It has also meant more customers than every are buying from retailers beyond their borders. Zion Market Research has found the global cross-border e-commerce delivered revenues to the tune of $562.1bn in 2018. By 2027 that figure is predicted to reach nearly $5tn.
This comes in the face of massively changing consumer expectations for product availability and delivery.
“The base level of shopper expectations have shifted. When Amazon launched Prime, shrinking standard delivery times from weeks to days, it was a game changer. However, it has only taken a few years for anything more than a couple of days to be completely unacceptable,” says Rob Sellers, head of retail at VCCP.
“Wherever products are manufactured or however complex the supply chain to get them to our houses, we expect almost immediate fulfilment.”
KPMG’s 2020 UK retail report found that 43% of consumers now select next-day delivery, a 4% rise on last year, while a massive 73% say they would have been dissuaded from a purchase if there had been a delivery charge associated with this, compared to 57% a year earlier.
The duration consumers are willing to wait for free shipping is also falling, from an average of 5.5 days in 2012 to 4.5 a year ago.
“But the average shopper has absolutely no appreciation of the complexities of the global supply chain,” continues Sellers. “They trust big platforms and retail brands, like Amazon, Nike and John Lewis, to handle that for them. What they care about is getting the product they want – when they want it and at a price they want.”
And at the moment, that comes at a huge environmental cost. According to Boston Consulting Group, transportation activities account for 17% of global greenhouse gas (GHG) emissions.
Over 90% of world trade moves by sea with maritime shipping accounting for 3% of all global emissions – a figure that could rise to 10% by 2050 according to experts.
Meanwhile, on land, the World Economic Forum estimates a 36% uptick in the number of delivery vehicles on our roads in the next decade.
But KPMG found that consumers also expect brands to be more sustainable in their supply chain. Over a third (37%) of shoppers now base their buying decisions on retailers’ ethical and sustainability policies, while 67% consumers claim to care more about the environmental impact of the goods they buy today than they did five years ago.
Nearly half (43%) of shoppers were frustrated or dissuaded from the purchasing process due to the packaging used, and with a growing expectation for lower-emission delivery and logistics procedures, KPMG urges that this is one area in which retailers have no choice but to move with the times.
Yet the trade off for speed is that orders can’t be consolidated, meaning more packaging waste. There’s also fewer packages dropped off per mile, and therefore more delivery vehicles on roads.
In an effort to maintain its delivery targets, Amazon has been building its own air fleet to rival the likes of UPS and FedEx.
“Most people say they are willing to pay more for sustainable brands, but many also wonder why they should have to,” says Michelle Whelan, chief executive of VMLY&R Commerce.
“The bottom line is that consumers are torn three ways. They want it cheap, they want it now and they’d also like it guilt-free. They do care, but they won’t necessarily do anything about it. The onus is therefore on brands to remove the friction of guilt in a way that keeps life convenient and affordable for customers, or make it a truly meaningful part of the experience.”
In response to the spotlight on the damaging impact of cargo shipping, last week a raft of brands including Ikea, Patagonia and Unilever signed a pledge to only use zero-carbon ships by 2040.

Set problem 1
Print everything in the passage on delivery and sustainability from "Yet the trade" down to "vehicles on roads.", word for word.

Records for this exercise
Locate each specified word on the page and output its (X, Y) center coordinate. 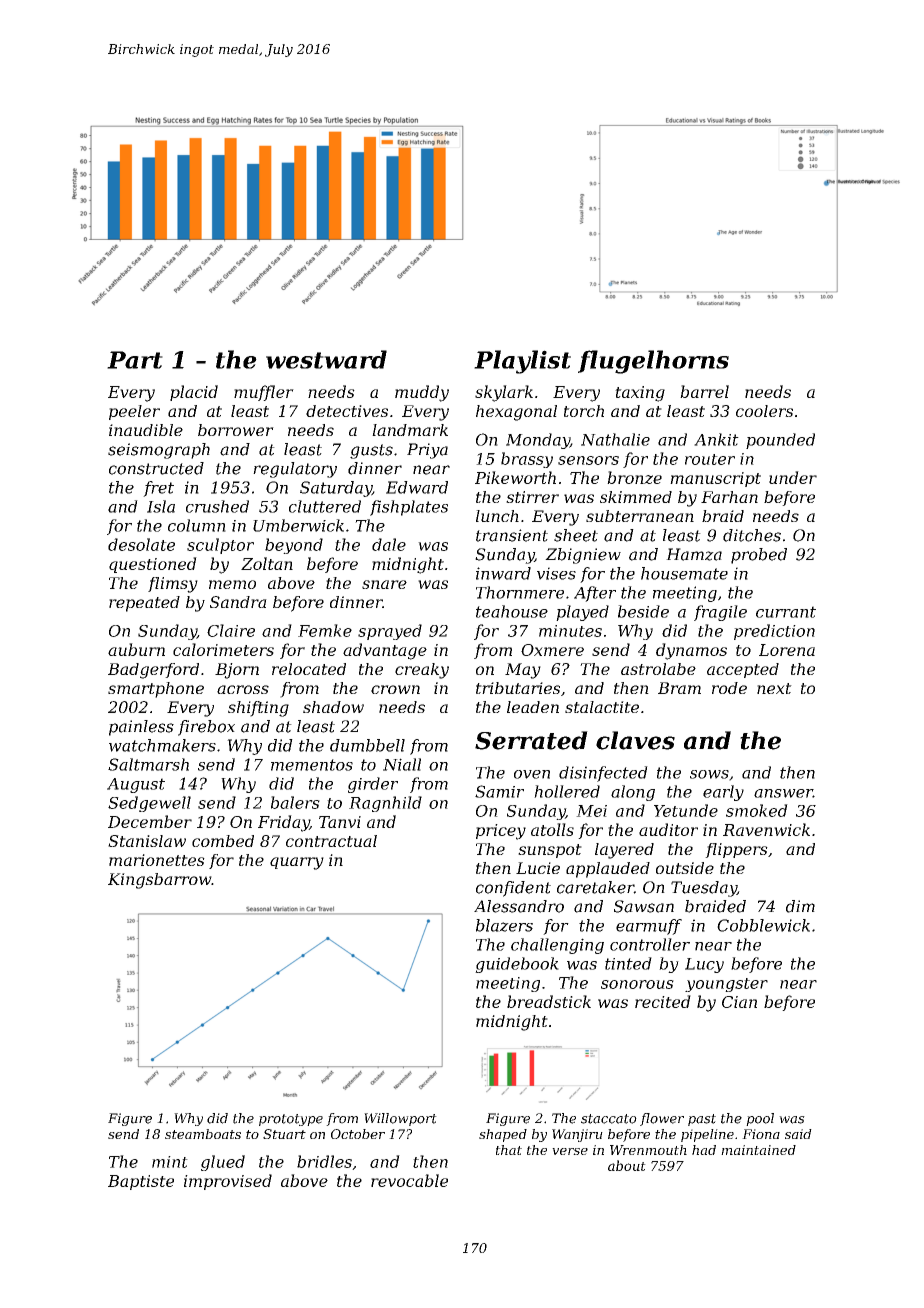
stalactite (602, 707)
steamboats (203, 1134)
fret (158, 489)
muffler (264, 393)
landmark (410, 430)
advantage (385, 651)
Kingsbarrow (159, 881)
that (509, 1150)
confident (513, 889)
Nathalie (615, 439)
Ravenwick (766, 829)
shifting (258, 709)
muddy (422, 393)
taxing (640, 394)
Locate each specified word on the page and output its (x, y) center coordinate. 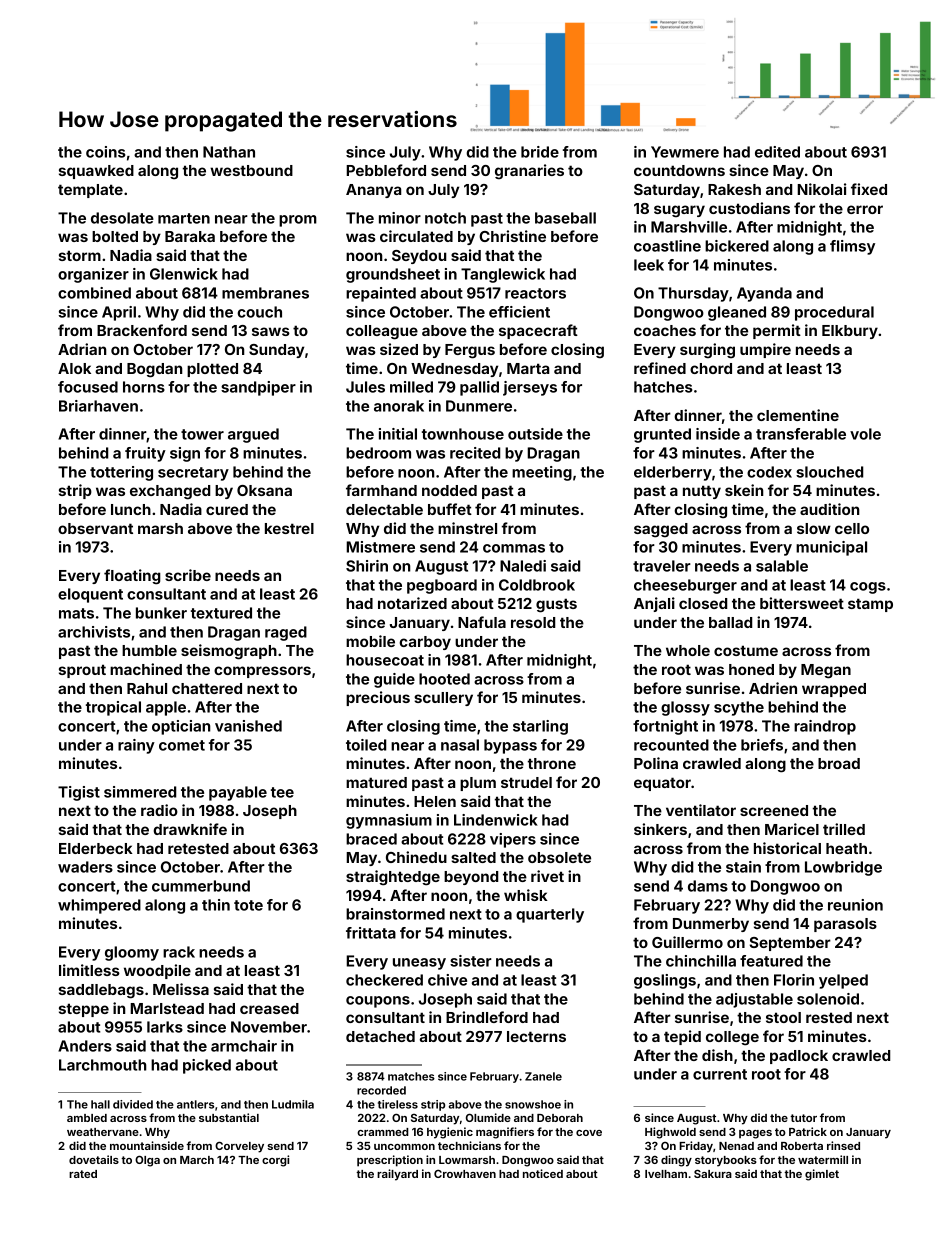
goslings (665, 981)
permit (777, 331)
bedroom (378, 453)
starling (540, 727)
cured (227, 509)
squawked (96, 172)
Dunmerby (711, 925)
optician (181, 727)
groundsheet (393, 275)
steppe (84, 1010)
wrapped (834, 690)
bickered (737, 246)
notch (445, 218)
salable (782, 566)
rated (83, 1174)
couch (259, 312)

...

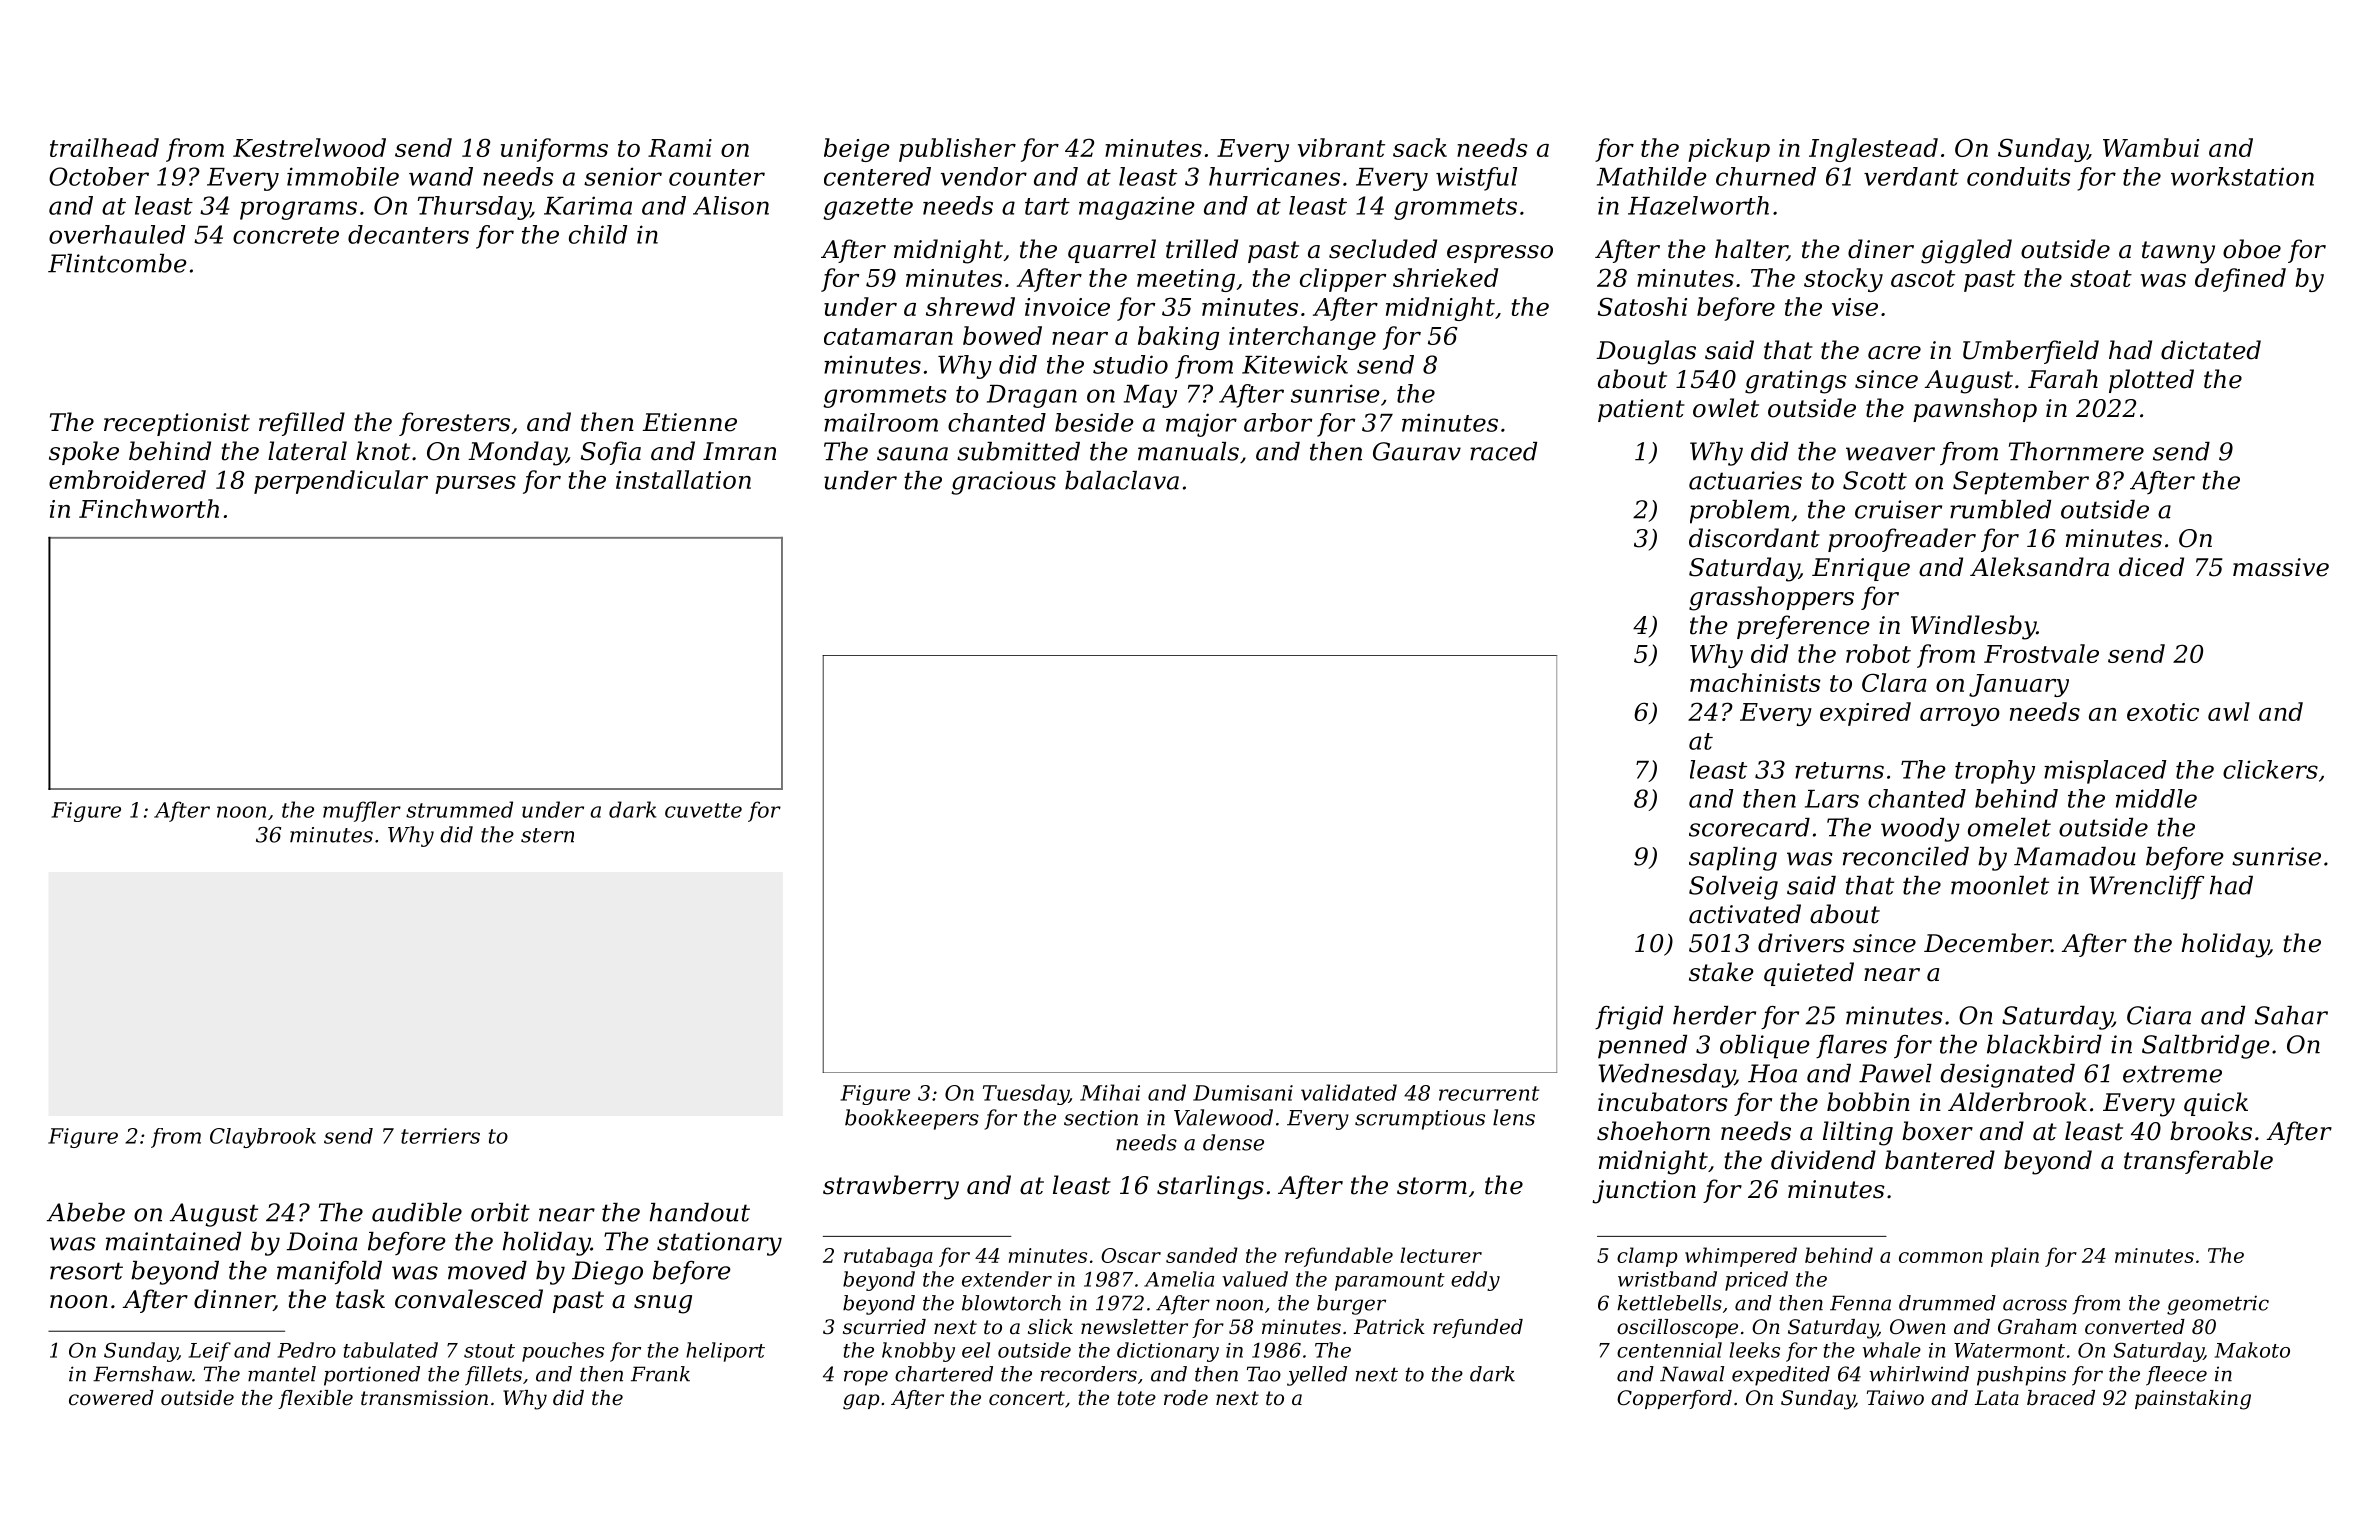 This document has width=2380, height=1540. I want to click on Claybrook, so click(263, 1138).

Set problem 2
Output everything in the rows from the line containing "cured (227, 509)" down to the line containing "couch (259, 312)", both included and unchanged, and nothing else.

Full response 1
Yet the trade off for speed is that orders can’t be consolidated, meaning more packaging waste. There’s also fewer packages dropped off per mile, and therefore more delivery vehicles on roads.

Full response 2
cured (227, 509)
squawked (96, 172)
Dunmerby (711, 925)
optician (181, 727)
groundsheet (393, 275)
steppe (84, 1010)
wrapped (834, 690)
bickered (737, 246)
notch (445, 218)
salable (782, 566)
rated (83, 1174)
couch (259, 312)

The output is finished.